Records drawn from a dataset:

= Beginning of Section =

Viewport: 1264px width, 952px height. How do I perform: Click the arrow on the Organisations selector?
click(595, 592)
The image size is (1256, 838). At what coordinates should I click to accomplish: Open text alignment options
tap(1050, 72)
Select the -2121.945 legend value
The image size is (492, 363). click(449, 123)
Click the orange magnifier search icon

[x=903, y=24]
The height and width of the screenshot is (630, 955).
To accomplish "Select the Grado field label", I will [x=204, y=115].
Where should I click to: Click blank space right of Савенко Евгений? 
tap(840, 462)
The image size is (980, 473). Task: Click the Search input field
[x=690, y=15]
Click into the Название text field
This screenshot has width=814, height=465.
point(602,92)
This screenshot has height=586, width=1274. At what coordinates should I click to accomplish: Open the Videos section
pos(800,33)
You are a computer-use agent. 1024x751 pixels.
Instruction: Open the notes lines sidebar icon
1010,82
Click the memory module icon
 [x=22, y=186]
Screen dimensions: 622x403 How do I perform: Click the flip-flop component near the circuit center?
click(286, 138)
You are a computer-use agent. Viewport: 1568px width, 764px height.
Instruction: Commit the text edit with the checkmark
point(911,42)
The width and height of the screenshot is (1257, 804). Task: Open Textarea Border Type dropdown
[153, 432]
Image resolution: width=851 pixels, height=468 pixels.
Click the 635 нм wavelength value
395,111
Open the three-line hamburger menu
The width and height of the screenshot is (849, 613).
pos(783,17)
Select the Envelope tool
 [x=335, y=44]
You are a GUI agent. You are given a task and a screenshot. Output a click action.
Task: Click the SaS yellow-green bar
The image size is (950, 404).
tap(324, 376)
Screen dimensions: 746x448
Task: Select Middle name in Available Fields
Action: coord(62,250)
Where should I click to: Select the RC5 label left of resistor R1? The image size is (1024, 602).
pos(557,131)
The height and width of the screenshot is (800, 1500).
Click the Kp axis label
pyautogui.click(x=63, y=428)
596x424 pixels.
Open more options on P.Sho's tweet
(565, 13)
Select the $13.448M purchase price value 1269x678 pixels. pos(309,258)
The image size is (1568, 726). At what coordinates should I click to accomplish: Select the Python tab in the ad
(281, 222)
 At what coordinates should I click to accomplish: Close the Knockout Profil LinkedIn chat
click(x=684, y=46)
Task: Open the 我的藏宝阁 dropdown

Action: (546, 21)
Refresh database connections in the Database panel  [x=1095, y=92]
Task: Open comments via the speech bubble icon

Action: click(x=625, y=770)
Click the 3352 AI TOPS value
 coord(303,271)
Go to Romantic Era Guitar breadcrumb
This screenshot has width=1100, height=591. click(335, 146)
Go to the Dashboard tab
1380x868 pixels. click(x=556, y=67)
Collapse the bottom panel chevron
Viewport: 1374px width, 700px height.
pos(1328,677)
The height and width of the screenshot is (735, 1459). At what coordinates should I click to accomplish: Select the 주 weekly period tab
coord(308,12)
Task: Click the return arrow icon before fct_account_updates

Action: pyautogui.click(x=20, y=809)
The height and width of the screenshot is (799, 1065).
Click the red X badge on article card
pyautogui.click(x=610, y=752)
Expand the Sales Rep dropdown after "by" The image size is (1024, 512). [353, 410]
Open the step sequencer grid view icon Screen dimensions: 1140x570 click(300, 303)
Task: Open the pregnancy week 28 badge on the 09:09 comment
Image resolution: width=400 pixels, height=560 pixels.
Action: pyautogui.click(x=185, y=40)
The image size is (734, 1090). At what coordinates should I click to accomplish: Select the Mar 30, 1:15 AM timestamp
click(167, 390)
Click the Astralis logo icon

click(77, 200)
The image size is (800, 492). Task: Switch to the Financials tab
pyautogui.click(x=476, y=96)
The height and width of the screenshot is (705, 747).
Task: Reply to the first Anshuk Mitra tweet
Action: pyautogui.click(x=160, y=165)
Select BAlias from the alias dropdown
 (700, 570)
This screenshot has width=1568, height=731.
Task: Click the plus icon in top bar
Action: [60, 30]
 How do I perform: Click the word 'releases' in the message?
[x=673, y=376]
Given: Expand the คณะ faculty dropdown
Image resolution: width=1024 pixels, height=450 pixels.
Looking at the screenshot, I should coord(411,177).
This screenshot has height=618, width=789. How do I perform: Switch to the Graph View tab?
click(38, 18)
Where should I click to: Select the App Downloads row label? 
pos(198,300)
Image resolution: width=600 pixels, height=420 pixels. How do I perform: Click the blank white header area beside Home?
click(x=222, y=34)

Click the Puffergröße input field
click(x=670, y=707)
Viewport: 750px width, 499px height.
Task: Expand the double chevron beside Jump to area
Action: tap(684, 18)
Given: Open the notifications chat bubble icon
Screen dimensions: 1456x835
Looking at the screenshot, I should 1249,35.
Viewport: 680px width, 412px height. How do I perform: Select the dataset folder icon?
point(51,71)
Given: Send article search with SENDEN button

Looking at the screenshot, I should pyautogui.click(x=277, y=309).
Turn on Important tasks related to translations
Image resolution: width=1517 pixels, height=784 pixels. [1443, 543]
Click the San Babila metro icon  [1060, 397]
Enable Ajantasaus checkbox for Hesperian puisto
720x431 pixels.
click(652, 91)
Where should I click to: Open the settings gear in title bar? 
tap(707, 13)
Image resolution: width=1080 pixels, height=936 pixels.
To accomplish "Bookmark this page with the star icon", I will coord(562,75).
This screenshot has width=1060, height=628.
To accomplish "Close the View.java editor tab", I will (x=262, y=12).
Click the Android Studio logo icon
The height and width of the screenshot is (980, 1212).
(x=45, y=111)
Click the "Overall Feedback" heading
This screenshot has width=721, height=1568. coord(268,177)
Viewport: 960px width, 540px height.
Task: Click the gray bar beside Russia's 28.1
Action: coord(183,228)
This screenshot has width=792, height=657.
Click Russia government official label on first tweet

= End of Section =

**WORK TO COMPLETE**
Nothing but lines that contain "will" should appear in the answer. Copy each from the records.

**RESPONSE TO THE EXERCISE**
To accomplish "Select the Grado field label", I will [x=204, y=115].
To accomplish "Bookmark this page with the star icon", I will coord(562,75).
To accomplish "Close the View.java editor tab", I will (x=262, y=12).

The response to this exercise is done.